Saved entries
Segment Open

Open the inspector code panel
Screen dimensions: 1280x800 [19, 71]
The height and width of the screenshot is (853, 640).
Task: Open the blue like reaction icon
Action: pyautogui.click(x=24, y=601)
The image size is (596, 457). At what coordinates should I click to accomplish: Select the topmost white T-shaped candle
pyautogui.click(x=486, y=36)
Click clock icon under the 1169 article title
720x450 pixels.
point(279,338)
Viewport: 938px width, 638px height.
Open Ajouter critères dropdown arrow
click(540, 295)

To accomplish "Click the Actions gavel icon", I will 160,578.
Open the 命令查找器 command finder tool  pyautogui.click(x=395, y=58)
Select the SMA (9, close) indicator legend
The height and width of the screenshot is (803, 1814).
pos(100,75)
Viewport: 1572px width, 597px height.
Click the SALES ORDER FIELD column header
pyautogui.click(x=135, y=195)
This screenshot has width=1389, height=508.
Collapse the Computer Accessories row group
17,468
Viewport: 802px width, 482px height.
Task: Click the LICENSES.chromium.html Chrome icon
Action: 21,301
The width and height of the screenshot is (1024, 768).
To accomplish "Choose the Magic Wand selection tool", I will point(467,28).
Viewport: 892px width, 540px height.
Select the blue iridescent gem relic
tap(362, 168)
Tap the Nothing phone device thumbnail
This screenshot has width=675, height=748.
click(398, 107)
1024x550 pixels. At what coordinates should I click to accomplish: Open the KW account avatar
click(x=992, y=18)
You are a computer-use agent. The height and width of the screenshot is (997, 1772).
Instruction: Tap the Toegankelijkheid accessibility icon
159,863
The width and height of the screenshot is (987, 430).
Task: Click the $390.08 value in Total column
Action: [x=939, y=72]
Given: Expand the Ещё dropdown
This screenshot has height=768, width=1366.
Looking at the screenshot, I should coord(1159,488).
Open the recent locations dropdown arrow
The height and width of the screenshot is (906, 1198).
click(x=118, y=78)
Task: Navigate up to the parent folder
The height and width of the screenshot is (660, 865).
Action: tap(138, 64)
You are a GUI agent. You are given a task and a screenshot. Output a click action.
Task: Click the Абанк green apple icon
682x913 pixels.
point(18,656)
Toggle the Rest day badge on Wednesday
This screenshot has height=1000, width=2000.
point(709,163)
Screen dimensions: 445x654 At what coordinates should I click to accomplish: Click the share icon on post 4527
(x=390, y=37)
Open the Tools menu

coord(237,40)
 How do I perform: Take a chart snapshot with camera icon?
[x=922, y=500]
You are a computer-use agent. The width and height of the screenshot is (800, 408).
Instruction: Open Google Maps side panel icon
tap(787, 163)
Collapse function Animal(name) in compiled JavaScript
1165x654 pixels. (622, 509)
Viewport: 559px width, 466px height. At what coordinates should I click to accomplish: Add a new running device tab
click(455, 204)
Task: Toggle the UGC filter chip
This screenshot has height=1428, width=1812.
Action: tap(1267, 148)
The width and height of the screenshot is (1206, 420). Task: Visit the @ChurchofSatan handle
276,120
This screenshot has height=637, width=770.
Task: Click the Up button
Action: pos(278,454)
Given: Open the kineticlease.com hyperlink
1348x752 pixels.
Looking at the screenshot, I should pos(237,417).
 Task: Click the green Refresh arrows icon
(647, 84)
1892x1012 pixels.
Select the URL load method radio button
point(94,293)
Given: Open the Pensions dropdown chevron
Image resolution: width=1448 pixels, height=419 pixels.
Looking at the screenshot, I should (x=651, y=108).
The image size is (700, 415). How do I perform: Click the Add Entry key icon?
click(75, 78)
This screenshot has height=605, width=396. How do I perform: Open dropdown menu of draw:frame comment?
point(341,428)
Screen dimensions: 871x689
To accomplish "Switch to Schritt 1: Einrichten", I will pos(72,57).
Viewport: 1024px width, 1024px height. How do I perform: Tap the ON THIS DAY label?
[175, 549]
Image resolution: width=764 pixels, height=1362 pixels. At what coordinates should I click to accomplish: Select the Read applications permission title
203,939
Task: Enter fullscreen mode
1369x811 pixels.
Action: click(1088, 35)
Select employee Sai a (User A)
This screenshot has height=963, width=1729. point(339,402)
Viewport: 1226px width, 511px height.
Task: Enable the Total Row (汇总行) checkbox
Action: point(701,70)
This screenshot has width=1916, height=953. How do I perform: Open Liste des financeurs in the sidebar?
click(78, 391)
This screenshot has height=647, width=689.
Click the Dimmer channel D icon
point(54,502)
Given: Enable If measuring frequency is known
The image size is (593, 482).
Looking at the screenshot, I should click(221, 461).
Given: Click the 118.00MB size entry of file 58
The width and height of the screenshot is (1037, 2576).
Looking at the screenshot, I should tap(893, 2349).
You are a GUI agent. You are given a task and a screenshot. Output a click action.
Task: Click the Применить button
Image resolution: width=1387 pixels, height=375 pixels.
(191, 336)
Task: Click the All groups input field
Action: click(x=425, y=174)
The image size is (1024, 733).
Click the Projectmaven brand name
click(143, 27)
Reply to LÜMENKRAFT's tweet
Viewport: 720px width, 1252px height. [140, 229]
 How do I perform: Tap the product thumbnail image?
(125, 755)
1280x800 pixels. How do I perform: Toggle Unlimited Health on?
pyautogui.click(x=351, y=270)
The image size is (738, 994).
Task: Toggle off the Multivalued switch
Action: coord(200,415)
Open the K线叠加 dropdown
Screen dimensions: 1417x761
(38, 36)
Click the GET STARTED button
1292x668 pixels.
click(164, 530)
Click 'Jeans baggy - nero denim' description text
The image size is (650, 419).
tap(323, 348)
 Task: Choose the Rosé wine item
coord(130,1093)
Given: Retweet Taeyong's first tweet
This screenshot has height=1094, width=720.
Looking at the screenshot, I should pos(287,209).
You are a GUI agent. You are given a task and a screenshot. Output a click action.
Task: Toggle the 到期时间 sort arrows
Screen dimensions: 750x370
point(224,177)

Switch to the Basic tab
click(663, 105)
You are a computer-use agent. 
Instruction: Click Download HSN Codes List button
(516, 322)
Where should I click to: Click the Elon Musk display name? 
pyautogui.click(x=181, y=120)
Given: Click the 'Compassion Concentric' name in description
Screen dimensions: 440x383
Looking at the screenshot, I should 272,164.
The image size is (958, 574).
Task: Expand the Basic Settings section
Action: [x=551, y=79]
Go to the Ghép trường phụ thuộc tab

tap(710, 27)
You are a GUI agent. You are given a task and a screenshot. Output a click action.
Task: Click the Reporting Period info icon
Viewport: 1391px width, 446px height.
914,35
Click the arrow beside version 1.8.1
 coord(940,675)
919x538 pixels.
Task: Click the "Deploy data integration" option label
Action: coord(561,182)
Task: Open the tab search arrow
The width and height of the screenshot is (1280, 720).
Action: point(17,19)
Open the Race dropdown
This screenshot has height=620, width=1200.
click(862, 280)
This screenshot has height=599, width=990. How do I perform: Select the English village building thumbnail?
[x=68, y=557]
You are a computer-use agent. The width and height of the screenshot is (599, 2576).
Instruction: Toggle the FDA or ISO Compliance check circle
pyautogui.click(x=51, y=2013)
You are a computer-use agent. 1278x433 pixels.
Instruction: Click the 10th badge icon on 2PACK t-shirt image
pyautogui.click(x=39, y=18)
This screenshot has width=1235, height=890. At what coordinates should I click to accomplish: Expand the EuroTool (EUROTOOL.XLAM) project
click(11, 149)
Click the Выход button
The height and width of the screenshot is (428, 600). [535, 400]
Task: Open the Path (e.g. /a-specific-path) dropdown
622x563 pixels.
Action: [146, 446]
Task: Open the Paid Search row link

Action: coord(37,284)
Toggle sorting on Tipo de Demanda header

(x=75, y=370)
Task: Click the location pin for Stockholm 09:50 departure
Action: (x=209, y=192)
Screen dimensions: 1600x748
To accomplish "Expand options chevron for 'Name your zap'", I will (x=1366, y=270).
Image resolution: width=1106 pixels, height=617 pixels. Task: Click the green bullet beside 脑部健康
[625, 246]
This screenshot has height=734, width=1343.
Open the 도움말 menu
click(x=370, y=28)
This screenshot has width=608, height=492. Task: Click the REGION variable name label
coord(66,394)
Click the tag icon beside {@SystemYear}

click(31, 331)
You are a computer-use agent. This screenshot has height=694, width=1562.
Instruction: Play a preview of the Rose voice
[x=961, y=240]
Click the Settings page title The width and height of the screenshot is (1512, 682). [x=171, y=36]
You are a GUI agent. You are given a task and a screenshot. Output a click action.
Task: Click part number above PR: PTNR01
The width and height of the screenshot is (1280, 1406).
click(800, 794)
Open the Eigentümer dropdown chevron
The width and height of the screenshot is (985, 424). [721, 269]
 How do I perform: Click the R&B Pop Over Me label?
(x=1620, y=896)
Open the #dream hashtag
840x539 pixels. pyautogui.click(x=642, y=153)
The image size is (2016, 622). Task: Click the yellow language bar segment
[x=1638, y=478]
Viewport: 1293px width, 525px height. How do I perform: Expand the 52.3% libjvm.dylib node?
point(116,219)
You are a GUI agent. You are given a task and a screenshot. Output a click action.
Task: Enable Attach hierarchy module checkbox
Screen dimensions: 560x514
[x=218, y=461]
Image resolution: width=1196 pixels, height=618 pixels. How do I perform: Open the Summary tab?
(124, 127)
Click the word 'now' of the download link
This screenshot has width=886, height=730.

Segment Closed

Your assignment: Repeat the entries above verbatim, but only from the line that has "Click 'Jeans baggy" down to the line that has "Task: Click the Reporting Period info icon", inclusive.

Exercise solution:
Click 'Jeans baggy - nero denim' description text
The image size is (650, 419).
tap(323, 348)
 Task: Choose the Rosé wine item
coord(130,1093)
Given: Retweet Taeyong's first tweet
This screenshot has height=1094, width=720.
Looking at the screenshot, I should pos(287,209).
You are a GUI agent. You are given a task and a screenshot. Output a click action.
Task: Toggle the 到期时间 sort arrows
Screen dimensions: 750x370
point(224,177)

Switch to the Basic tab
click(663, 105)
You are a computer-use agent. 
Instruction: Click Download HSN Codes List button
(516, 322)
Where should I click to: Click the Elon Musk display name? 
pyautogui.click(x=181, y=120)
Given: Click the 'Compassion Concentric' name in description
Screen dimensions: 440x383
Looking at the screenshot, I should 272,164.
The image size is (958, 574).
Task: Expand the Basic Settings section
Action: [x=551, y=79]
Go to the Ghép trường phụ thuộc tab

tap(710, 27)
You are a GUI agent. You are given a task and a screenshot. Output a click action.
Task: Click the Reporting Period info icon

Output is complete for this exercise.